The minute I prayed that prayer I felt "power" in that prayer.....and I saw the change I am praying for, Praise be to Jesus and Mary!
So I am praying for the answers to the requests I have made to the Lord and Our Lady. Whisper a little prayer for me, for it will determine which direction this little ministry goes.
I am pleased to share with you that I am in the process of constructing a website...you can go to www.sadiejaramillo.com and please have patience for it is still under construction.
Tuesday, January 26, 2010
Well as you can see from the date, it has been quite awhile since I "blogged". It was quite hectic for me the latter part of 2009. Some of you may know my mom passed away Thanksgiving week.
I thank God for his care over me and my family. I also thank God for the privilege of being part of the remnant!
You know "remnant", we are the ones everybody in our families or children thinks are "Jesus and Mary" freaks....we're too "judgmental".....too hard.......too rigid.......we go to church too much....why isn't Sunday enough? (We try to live as Father John Corapi says, the 10 COMMANDMENTS....not the 10 Suggestions).
I don't bother trying to convince anyone anymore by getting into "discussions." I have to let my actions speak for me. Perhaps at one time I felt I was rather "holier than thou".......and then God let me fall off my own pedestal.
This was waaayyy back when I knew NOTHING of my faith!!
Thank you God for humility! For allowing me to find you at the foot of the Cross through my sorrow and pain....which you have taught me is NOTHING compared to what you suffered for me and for all mankind.
How did I find the greatest secret in the world??? Why was it kept from me for so long??
You are wondering, "What is that secret???" "Tell me!"
Well after going through a d- i- v- o- r- c- e as Tammy Wynette sang, even a bad marriage ending is hard to go through. My heart was broken......I didn't fit anymore with my married friends...and I certainly wasn't "single"...not with all my children......who wanted me? Who would take away this pain?
Then somehow in the midst of going through all of that I wound up hearing a lady give her account of her "after death" experience with Jesus and heaven....HOW did I find my way there??

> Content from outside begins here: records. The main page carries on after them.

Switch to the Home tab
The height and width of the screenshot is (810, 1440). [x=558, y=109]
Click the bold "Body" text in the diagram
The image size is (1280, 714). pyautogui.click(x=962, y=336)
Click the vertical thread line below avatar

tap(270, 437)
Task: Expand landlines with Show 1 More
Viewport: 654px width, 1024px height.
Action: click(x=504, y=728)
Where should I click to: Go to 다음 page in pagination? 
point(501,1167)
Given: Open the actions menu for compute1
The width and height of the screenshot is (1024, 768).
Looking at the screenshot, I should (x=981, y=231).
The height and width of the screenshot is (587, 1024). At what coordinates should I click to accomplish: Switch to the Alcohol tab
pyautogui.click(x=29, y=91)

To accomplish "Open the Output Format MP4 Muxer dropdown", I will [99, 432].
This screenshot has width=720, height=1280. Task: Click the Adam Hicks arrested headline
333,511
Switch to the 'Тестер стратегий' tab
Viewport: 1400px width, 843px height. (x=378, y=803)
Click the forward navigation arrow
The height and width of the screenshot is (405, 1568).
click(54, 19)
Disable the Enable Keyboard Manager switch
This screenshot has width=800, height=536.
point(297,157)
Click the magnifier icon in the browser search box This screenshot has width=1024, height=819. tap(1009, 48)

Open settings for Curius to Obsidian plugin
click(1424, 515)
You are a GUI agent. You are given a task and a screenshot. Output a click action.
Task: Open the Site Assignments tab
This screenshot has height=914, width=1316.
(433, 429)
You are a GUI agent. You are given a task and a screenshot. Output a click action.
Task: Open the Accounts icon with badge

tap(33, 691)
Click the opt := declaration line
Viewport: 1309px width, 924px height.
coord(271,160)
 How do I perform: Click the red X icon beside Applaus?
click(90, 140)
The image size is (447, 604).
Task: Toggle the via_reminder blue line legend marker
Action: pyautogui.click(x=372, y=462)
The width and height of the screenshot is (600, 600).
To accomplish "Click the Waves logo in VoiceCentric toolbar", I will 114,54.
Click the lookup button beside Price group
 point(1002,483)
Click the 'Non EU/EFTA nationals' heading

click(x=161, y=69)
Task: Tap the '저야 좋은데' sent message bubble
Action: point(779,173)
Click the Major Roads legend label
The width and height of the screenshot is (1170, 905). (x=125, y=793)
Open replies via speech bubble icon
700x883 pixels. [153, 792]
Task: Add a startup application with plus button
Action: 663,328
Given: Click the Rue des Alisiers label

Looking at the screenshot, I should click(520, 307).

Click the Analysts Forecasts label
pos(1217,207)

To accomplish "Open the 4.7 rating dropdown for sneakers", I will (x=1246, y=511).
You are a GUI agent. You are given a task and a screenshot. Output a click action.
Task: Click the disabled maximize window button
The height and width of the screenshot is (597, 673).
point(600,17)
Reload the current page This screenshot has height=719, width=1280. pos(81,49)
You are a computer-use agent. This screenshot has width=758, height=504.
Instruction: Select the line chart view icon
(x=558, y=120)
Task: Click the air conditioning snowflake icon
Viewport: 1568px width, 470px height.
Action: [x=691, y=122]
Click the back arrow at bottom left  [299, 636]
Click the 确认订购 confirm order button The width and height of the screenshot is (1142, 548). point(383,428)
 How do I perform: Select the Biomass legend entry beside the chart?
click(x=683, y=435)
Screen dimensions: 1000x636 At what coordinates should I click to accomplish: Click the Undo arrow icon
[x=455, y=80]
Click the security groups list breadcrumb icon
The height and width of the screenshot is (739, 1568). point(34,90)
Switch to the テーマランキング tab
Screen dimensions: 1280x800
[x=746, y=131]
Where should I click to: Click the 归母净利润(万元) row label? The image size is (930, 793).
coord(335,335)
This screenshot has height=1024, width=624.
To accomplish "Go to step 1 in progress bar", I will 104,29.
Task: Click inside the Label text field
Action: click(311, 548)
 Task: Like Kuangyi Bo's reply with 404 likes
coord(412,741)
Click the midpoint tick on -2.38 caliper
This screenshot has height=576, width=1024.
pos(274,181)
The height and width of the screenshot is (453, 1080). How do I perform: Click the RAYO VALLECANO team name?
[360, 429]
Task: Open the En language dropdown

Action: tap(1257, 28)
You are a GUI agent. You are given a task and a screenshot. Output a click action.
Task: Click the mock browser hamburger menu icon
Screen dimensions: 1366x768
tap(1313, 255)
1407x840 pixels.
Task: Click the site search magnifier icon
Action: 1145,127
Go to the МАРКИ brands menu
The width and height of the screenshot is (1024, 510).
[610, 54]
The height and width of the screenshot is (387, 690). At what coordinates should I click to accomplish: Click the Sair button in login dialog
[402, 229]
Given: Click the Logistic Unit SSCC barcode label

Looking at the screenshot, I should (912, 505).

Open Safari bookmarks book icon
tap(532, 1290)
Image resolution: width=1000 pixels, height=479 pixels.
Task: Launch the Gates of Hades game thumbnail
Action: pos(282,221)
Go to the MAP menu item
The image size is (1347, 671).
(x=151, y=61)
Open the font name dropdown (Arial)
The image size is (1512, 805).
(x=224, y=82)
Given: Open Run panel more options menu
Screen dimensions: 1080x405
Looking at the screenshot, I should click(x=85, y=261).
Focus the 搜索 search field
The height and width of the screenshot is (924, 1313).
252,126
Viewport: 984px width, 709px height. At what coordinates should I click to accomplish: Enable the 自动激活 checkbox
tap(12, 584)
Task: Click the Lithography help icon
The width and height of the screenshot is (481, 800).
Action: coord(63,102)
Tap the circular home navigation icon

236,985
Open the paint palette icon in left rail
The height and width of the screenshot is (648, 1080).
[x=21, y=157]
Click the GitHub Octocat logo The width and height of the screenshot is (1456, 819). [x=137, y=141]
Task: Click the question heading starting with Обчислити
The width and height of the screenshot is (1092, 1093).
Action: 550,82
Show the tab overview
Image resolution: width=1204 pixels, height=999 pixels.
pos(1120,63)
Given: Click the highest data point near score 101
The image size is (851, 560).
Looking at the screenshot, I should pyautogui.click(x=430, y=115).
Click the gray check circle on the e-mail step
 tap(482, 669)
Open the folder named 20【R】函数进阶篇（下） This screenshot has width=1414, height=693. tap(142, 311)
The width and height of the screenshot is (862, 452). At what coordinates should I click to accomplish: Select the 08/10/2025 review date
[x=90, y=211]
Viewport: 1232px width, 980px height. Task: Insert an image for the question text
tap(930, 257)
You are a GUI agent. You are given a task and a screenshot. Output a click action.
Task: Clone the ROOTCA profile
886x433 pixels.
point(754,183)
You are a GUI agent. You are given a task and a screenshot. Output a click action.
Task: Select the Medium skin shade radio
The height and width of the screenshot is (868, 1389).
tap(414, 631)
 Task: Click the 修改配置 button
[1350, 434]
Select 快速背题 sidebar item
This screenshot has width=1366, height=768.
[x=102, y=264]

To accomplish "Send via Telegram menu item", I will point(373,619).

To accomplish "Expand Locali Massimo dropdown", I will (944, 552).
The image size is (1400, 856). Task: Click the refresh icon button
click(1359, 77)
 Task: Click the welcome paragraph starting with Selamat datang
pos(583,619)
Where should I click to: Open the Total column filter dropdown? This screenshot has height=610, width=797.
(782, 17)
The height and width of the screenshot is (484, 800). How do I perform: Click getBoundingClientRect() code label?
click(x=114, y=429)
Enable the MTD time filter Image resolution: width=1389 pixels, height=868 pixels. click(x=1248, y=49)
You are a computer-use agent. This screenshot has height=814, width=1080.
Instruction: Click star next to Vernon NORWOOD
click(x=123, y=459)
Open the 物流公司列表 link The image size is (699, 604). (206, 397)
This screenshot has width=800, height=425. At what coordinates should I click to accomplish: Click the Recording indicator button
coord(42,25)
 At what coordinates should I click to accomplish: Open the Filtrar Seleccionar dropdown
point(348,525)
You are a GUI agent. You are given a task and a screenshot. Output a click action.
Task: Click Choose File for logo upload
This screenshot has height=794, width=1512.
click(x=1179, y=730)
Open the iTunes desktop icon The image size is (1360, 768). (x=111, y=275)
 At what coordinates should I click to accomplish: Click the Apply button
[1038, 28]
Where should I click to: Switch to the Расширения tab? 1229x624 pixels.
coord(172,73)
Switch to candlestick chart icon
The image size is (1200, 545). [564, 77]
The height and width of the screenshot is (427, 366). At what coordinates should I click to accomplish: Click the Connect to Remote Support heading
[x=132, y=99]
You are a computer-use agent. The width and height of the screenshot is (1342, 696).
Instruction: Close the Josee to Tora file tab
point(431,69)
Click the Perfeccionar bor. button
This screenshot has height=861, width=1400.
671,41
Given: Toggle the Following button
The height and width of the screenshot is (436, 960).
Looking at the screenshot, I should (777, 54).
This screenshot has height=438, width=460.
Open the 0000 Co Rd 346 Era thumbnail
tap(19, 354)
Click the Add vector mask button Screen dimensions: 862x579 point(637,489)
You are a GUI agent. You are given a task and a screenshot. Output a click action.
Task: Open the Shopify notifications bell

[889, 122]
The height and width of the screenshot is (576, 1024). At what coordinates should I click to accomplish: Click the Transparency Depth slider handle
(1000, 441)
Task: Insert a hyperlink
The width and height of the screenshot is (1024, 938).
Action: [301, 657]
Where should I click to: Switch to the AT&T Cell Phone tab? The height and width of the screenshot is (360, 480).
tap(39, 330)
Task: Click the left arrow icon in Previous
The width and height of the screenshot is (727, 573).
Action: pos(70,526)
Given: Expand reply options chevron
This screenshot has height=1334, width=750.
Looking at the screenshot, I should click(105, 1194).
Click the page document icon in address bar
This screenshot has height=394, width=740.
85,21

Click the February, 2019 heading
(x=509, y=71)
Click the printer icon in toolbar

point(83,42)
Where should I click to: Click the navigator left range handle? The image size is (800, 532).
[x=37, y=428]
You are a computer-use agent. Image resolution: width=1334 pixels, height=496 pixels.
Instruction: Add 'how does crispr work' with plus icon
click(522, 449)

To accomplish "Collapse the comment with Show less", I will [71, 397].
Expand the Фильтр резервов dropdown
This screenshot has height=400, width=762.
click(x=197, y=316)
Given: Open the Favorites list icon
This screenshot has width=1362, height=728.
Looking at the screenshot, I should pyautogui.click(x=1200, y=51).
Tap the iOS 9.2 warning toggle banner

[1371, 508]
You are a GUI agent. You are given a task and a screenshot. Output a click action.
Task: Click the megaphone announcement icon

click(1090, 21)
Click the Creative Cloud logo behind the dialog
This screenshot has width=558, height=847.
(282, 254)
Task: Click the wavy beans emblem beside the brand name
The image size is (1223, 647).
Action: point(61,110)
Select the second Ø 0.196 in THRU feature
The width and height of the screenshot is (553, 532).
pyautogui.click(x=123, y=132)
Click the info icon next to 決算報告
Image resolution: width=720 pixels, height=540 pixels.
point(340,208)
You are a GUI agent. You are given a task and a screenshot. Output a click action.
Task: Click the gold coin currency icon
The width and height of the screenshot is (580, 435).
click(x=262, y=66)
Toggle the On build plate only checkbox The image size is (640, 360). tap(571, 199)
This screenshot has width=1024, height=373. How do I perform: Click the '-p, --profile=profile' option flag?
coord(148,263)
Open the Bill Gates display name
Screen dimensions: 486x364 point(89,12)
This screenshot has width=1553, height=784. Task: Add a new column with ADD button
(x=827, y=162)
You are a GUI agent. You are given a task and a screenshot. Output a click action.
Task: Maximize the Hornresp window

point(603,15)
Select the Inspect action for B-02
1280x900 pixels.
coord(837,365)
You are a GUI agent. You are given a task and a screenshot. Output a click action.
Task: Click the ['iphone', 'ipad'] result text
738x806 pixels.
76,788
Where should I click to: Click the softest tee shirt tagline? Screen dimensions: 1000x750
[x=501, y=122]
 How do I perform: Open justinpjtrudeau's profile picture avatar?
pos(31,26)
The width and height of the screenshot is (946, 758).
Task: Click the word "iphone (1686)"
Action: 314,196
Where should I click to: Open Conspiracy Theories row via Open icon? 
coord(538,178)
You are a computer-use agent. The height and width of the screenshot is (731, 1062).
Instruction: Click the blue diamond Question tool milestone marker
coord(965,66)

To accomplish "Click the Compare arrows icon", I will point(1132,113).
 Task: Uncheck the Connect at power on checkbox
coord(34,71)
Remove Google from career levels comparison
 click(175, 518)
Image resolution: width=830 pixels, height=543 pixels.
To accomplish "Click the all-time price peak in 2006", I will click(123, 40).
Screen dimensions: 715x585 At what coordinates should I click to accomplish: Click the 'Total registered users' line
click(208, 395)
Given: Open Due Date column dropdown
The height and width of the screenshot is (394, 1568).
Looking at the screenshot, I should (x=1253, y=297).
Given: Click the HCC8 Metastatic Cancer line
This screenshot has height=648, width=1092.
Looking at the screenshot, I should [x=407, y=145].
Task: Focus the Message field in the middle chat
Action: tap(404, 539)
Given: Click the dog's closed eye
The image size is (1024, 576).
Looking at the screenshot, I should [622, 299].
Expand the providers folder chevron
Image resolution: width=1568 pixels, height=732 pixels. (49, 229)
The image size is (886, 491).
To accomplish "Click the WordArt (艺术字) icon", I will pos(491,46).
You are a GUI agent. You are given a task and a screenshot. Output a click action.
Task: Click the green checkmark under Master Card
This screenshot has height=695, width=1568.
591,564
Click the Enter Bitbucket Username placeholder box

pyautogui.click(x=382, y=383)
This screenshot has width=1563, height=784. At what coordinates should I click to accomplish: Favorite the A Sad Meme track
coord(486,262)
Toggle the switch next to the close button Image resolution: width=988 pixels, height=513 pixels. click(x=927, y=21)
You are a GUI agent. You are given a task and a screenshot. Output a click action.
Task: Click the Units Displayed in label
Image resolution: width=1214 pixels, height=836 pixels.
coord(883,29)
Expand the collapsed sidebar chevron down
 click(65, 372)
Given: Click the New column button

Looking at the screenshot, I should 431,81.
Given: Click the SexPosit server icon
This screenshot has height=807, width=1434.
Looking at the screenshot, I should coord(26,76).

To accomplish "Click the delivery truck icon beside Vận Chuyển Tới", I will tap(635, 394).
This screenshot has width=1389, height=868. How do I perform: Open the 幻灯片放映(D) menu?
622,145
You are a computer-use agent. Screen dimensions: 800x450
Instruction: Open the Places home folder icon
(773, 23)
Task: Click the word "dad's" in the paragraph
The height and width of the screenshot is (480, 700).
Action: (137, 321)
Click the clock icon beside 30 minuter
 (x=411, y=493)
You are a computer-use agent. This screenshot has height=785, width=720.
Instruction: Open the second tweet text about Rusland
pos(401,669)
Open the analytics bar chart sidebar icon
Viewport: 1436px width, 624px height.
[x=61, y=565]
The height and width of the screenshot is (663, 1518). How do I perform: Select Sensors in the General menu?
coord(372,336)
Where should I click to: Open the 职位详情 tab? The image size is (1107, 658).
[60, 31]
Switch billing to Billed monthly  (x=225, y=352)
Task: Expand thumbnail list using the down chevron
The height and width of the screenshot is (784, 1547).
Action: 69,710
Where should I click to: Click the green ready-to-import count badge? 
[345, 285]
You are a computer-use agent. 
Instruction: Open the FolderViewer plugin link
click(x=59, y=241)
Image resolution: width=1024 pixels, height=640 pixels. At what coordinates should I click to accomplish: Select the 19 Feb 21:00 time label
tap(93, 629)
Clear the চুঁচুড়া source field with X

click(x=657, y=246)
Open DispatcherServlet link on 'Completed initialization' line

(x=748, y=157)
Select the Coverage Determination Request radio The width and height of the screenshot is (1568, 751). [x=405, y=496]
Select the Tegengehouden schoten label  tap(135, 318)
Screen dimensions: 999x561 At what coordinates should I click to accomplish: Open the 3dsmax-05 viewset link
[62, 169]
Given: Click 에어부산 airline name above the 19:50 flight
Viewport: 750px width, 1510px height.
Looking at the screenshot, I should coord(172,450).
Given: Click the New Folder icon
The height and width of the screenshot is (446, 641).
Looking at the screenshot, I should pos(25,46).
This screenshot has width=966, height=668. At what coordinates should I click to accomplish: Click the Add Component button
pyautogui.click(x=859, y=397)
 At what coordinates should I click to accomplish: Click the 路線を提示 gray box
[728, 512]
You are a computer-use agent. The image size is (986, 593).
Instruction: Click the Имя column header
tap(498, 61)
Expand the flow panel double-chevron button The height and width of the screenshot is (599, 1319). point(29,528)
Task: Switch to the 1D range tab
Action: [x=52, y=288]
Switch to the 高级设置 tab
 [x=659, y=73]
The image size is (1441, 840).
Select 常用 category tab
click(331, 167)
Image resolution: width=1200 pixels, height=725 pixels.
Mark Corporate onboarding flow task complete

God had it planned all along....I had a divine appointment that October night.......and hearing this fascinating story of going to heaven and seeing the "pearly" gates, and being before the throne of JESUS....wow! My heart was beating....my knees were shaking...but I found myself getting up from my seat to walk to where this lady was giving an invitation to anyone who wanted to know THIS Jesus......I mean I had heard and thought I knew the Jesus who was up in the cosmos somewhere....who MAYBE knew who I was...and cared a little.......but THIS JESUS?
It was a little prayer prayed with ALL OF MY BEING....I was tired of crying, tired of rejection, tired of pain.........and then this feeling washed over me after that prayer.....like warm honey just flowing down my body......I felt it from the top of my head...to the soles of my feet.....God had me where I needed to be.....broken.....humbled......ready.......to do things His way.
All of this happened one night in October almost thirty years ago.....at the age of 33...I finally opened the gift I had received at Confirmation.....I finally allowed the Holy Spirit to invade my heart...to be released....to be real...and teach me about Jesus, the Father and how the Holy Spirit worked in my life if I would...and here is the key.......s u r r e n d e r.....give up! Stop getting in the way! So that was my "altar call"....but it compares little to my altar call of today.
When I get up from my pew, within my heart talking to, praying to, worshiping, and loving my Triune God on my way to receive J E S U S! Who will, if I continue to get out of HIS way...be able to shine through this miserable creature. The JESUS I consume...and then as I get out of His way he can then consume ME with His Love!
This blog might now just be my way of "ranting and raving" about different things and/or talking to my heart.
Talk to you soon......
Oh, the secret? GOD LOVES ME! WOW...HE KNOWS ME! HE IS WITH ME! AND He was there all the time....for everyone if they will only let Him in their hearts......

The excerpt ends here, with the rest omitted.